Saved data entries
==========

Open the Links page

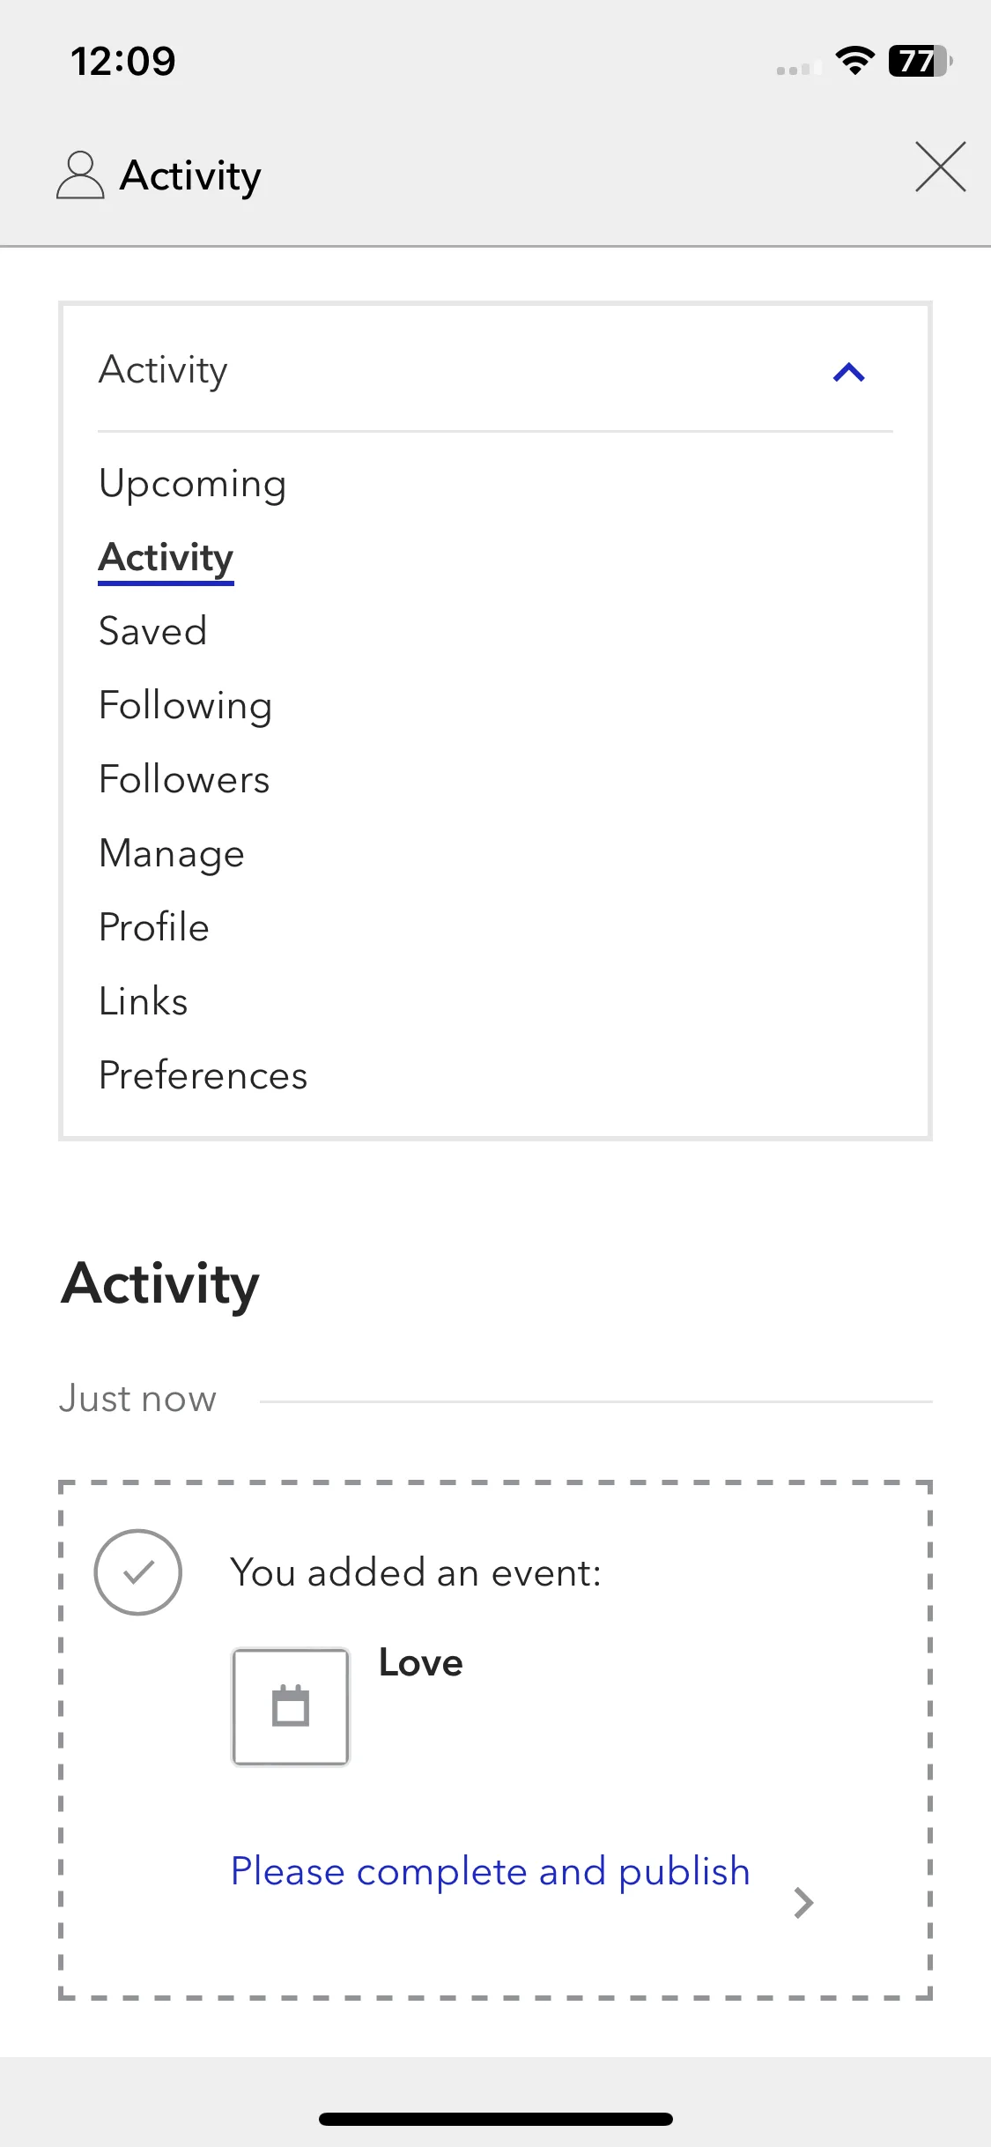point(144,1001)
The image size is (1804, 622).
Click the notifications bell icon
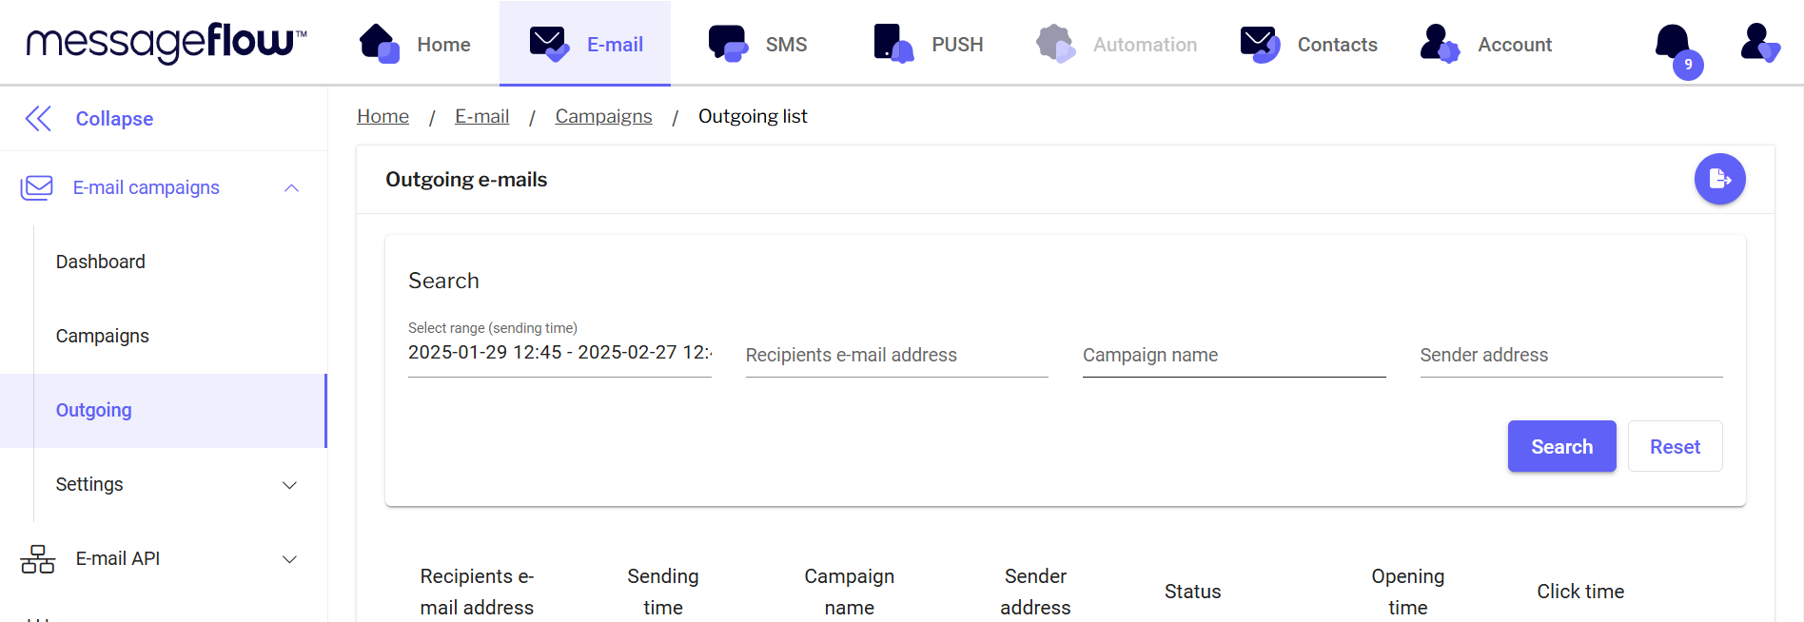point(1674,44)
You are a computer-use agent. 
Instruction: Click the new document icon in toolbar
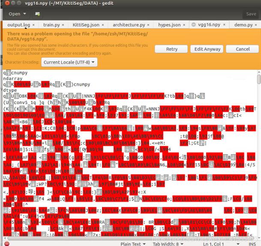click(x=37, y=14)
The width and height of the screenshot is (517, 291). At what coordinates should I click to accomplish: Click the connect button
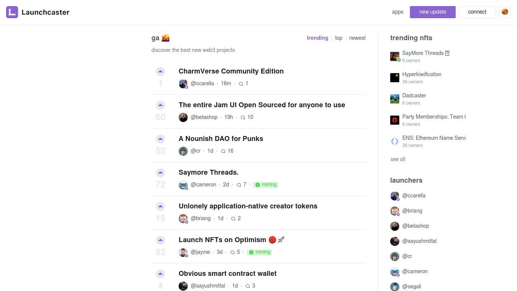(x=477, y=12)
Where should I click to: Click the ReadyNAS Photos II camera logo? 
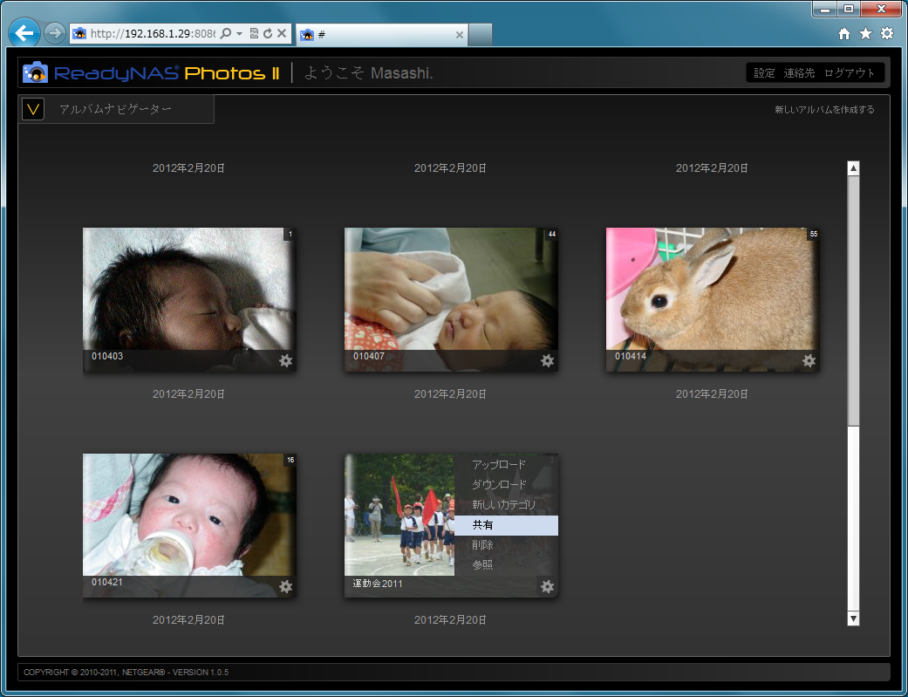36,72
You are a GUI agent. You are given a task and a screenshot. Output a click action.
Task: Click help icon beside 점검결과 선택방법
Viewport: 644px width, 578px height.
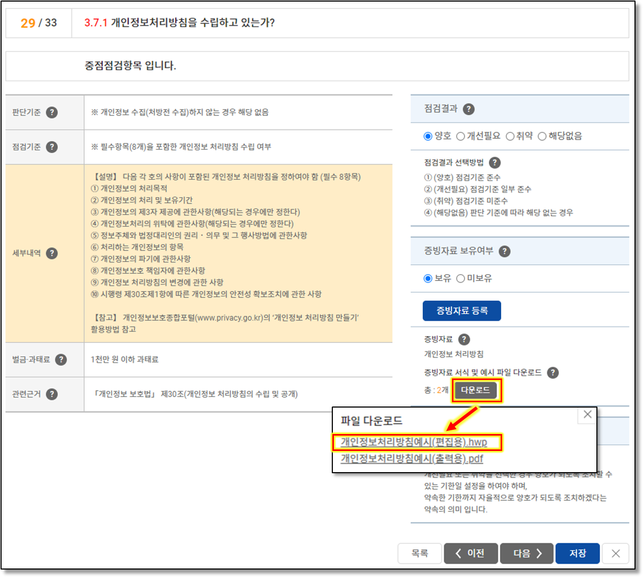[x=495, y=162]
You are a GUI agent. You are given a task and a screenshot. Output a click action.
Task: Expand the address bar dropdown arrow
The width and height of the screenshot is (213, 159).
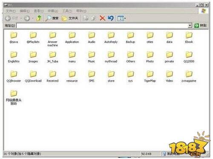[x=190, y=26]
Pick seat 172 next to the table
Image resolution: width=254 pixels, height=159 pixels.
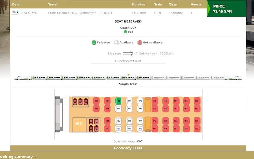[x=140, y=101]
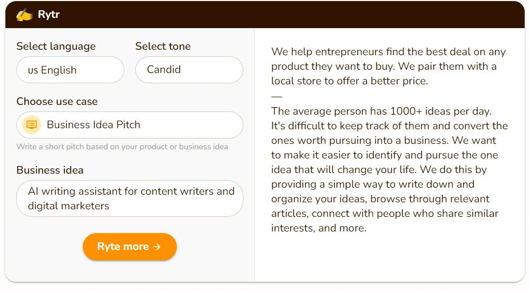Expand the Select tone dropdown showing Candid
Screen dimensions: 529x291
tap(189, 70)
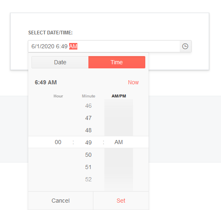Click the Now link
Screen dimensions: 221x210
pyautogui.click(x=133, y=82)
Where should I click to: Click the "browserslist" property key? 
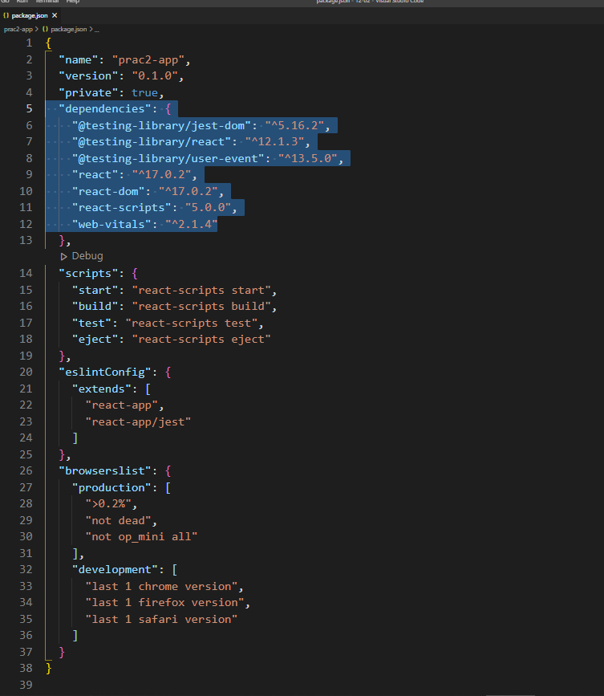[x=104, y=470]
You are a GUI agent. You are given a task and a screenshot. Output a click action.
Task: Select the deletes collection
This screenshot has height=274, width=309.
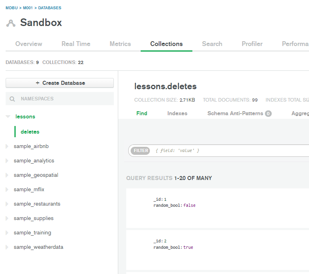pos(30,132)
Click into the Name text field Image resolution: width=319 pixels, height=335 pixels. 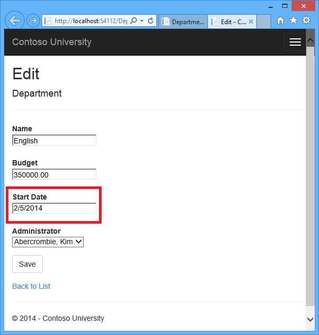click(54, 140)
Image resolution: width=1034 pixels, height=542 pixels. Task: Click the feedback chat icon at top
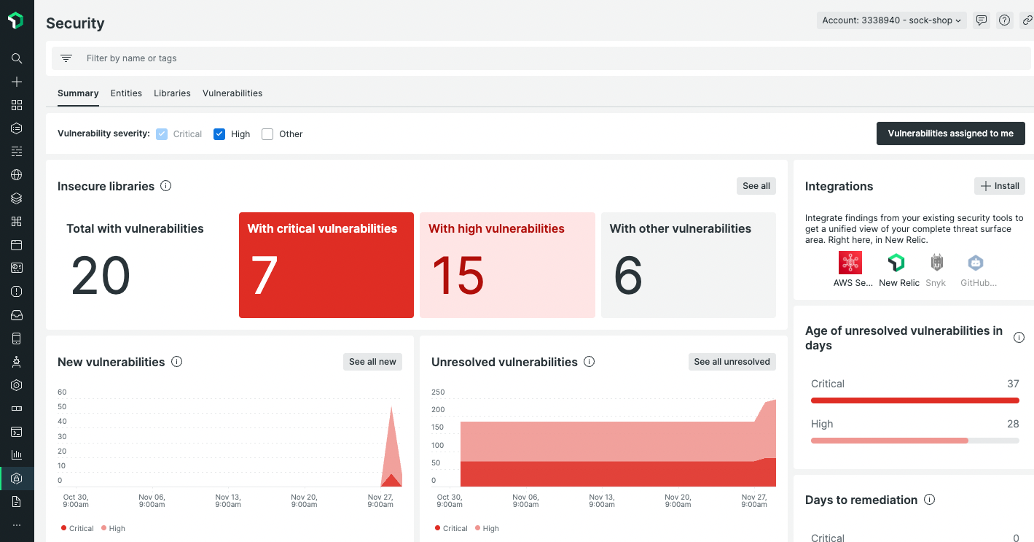coord(982,20)
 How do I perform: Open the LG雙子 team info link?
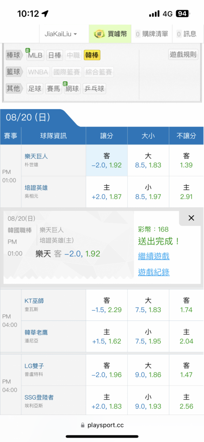[x=34, y=366]
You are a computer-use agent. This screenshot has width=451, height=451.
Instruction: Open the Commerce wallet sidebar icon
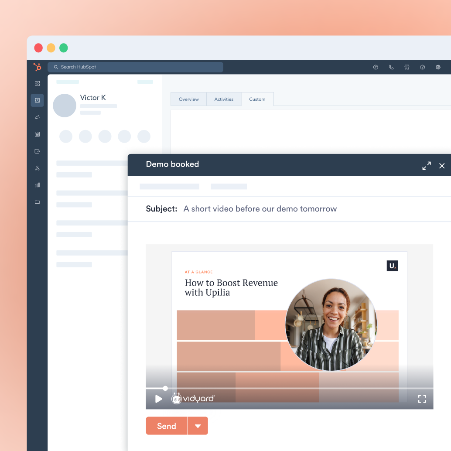tap(38, 151)
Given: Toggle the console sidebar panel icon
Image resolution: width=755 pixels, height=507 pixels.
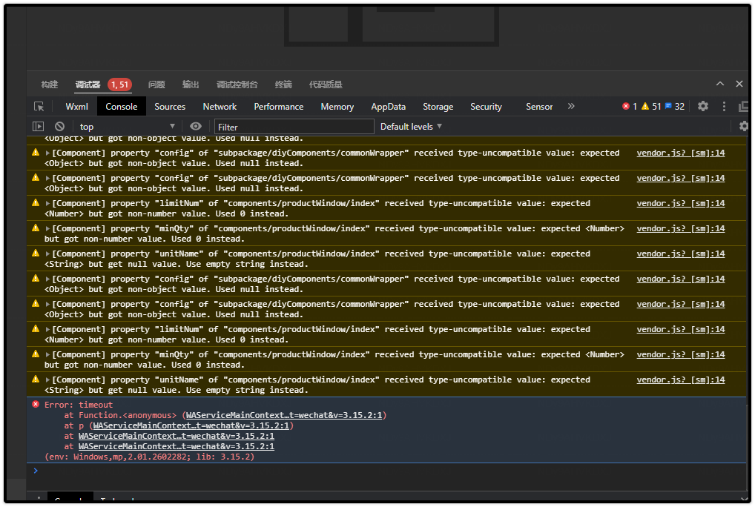Looking at the screenshot, I should coord(39,127).
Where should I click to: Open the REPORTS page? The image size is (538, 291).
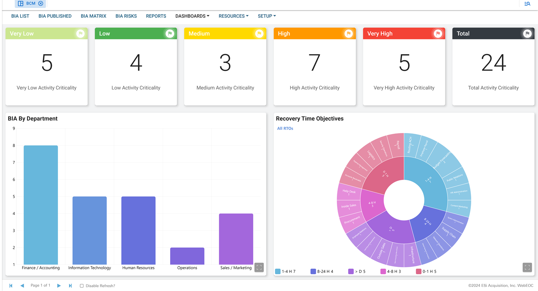pos(156,16)
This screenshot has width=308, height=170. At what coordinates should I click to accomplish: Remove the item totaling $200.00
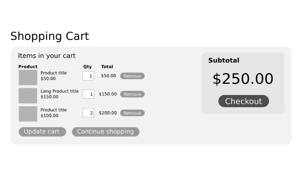(x=132, y=113)
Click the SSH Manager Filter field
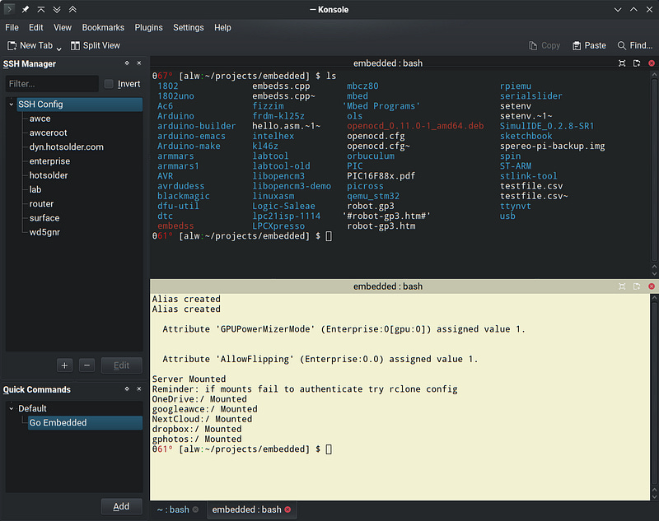The width and height of the screenshot is (659, 521). [51, 84]
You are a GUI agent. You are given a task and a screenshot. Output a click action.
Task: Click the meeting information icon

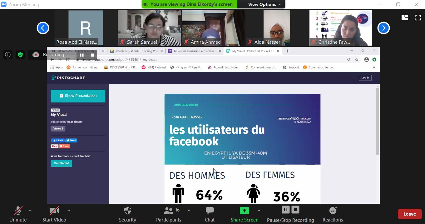pos(8,55)
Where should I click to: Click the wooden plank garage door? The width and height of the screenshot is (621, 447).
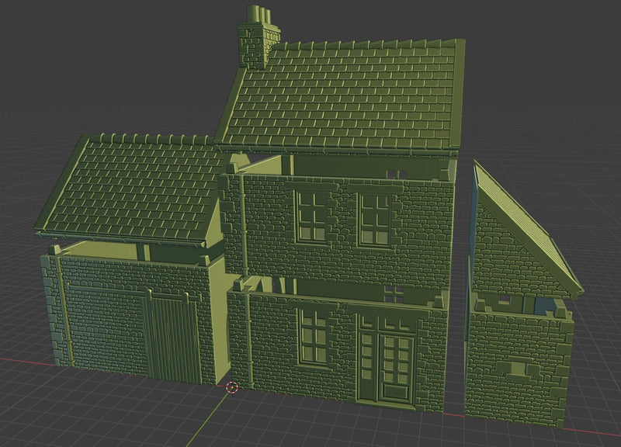coord(169,335)
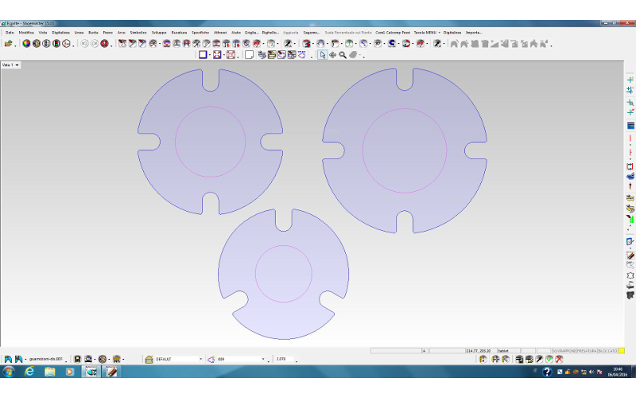The image size is (636, 398).
Task: Click the magnifying glass zoom tool
Action: [343, 55]
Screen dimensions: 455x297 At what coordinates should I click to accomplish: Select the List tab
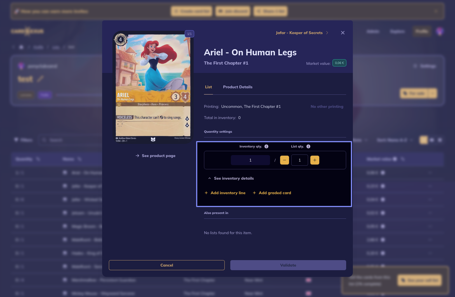click(x=208, y=87)
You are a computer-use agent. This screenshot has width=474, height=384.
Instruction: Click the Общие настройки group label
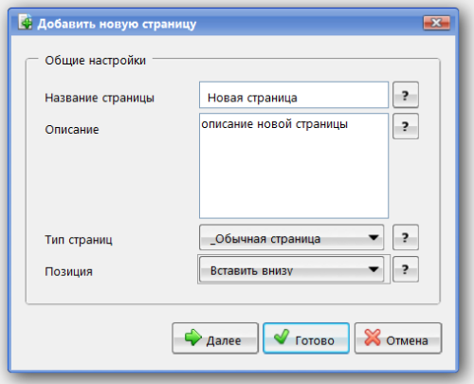[96, 60]
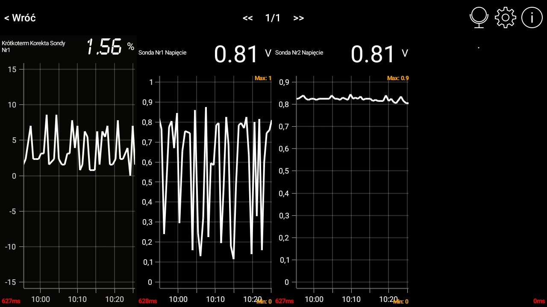Click the short-term correction percentage graph
The width and height of the screenshot is (547, 307).
point(79,179)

==========

• [Task brief] Please report every line in the entries above that holds the string "computer".

• [Result for this exercise]
You are a computer-use agent. 
You are a computer-use agent. This screenshot has width=451, height=451.
You are a computer-use agent. This screenshot has width=474, height=384.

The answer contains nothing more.